Work task
Going from the line that contains "Instruction: Click Manage" through the last line of the records, set down each line again exactly, both included, with pictures left out.

--- Supplied records ---

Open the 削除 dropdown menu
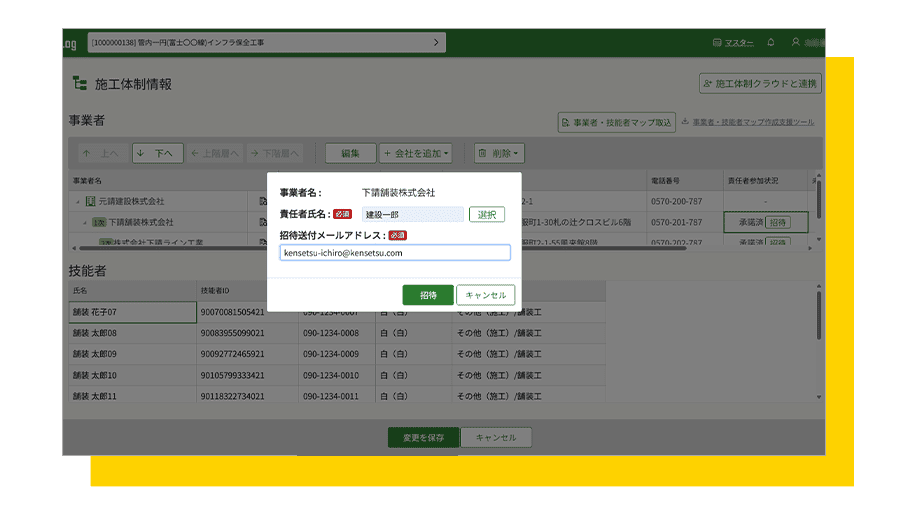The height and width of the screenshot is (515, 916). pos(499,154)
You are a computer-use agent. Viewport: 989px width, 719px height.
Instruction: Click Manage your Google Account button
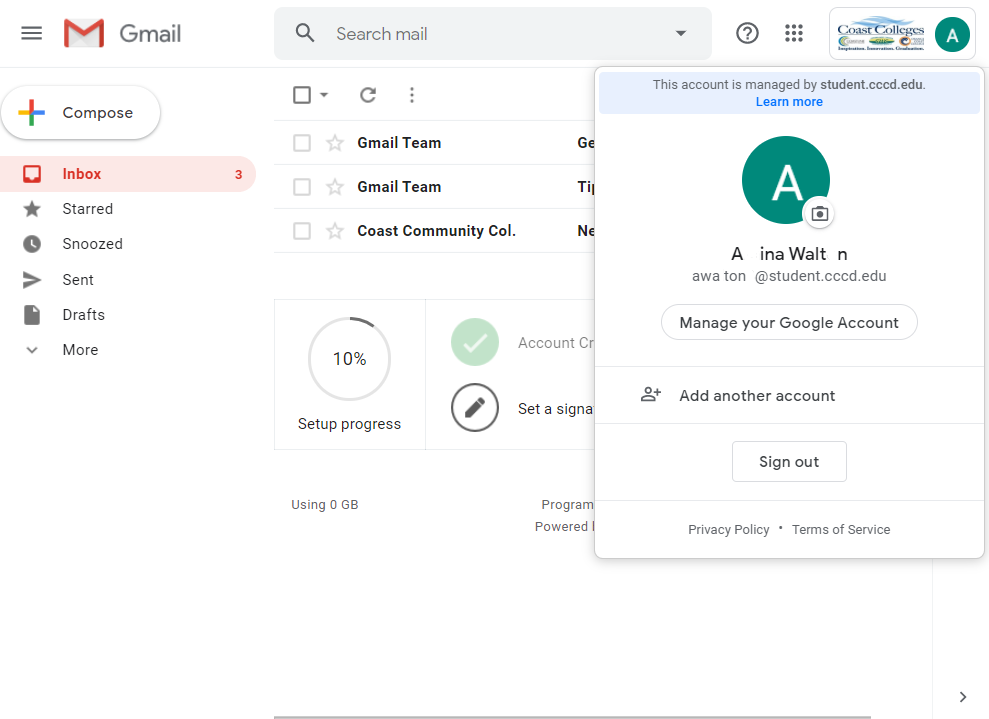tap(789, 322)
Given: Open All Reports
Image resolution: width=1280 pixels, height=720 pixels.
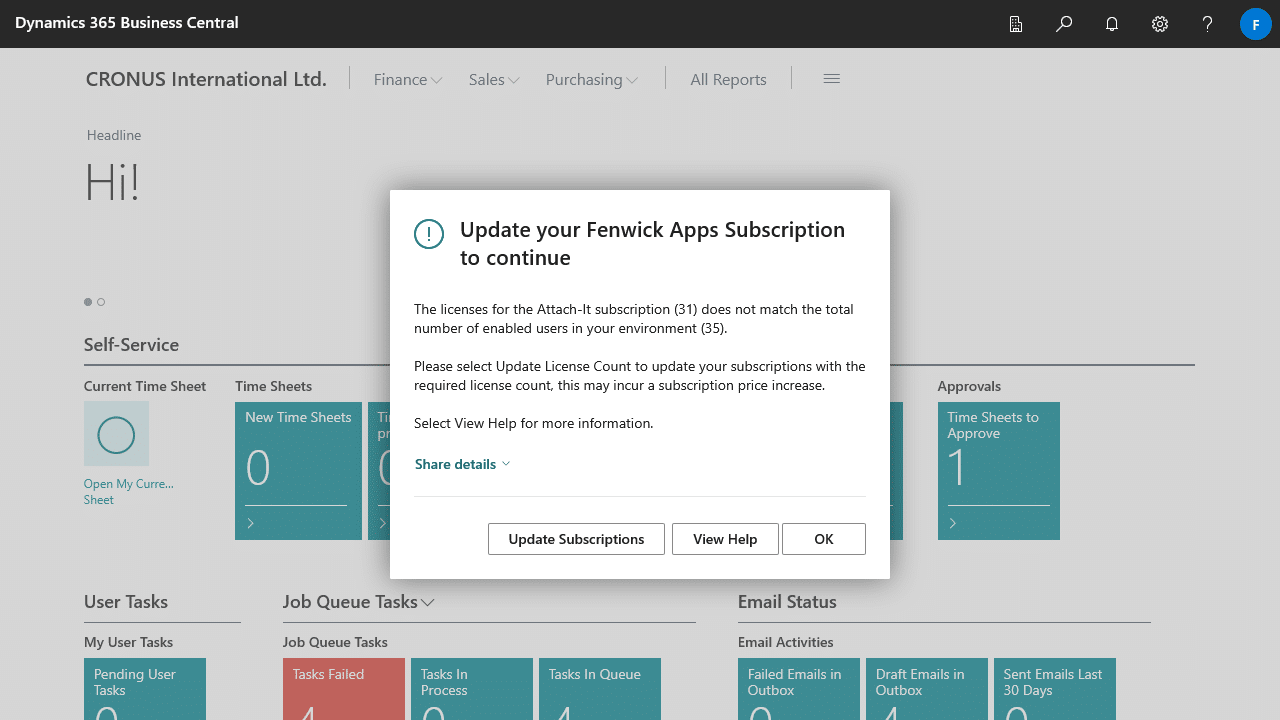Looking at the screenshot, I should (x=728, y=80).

---

Task result
Instruction: Click Manage your Google Account button
tap(789, 322)
Given: Open All Reports
Image resolution: width=1280 pixels, height=720 pixels.
Looking at the screenshot, I should (x=728, y=80).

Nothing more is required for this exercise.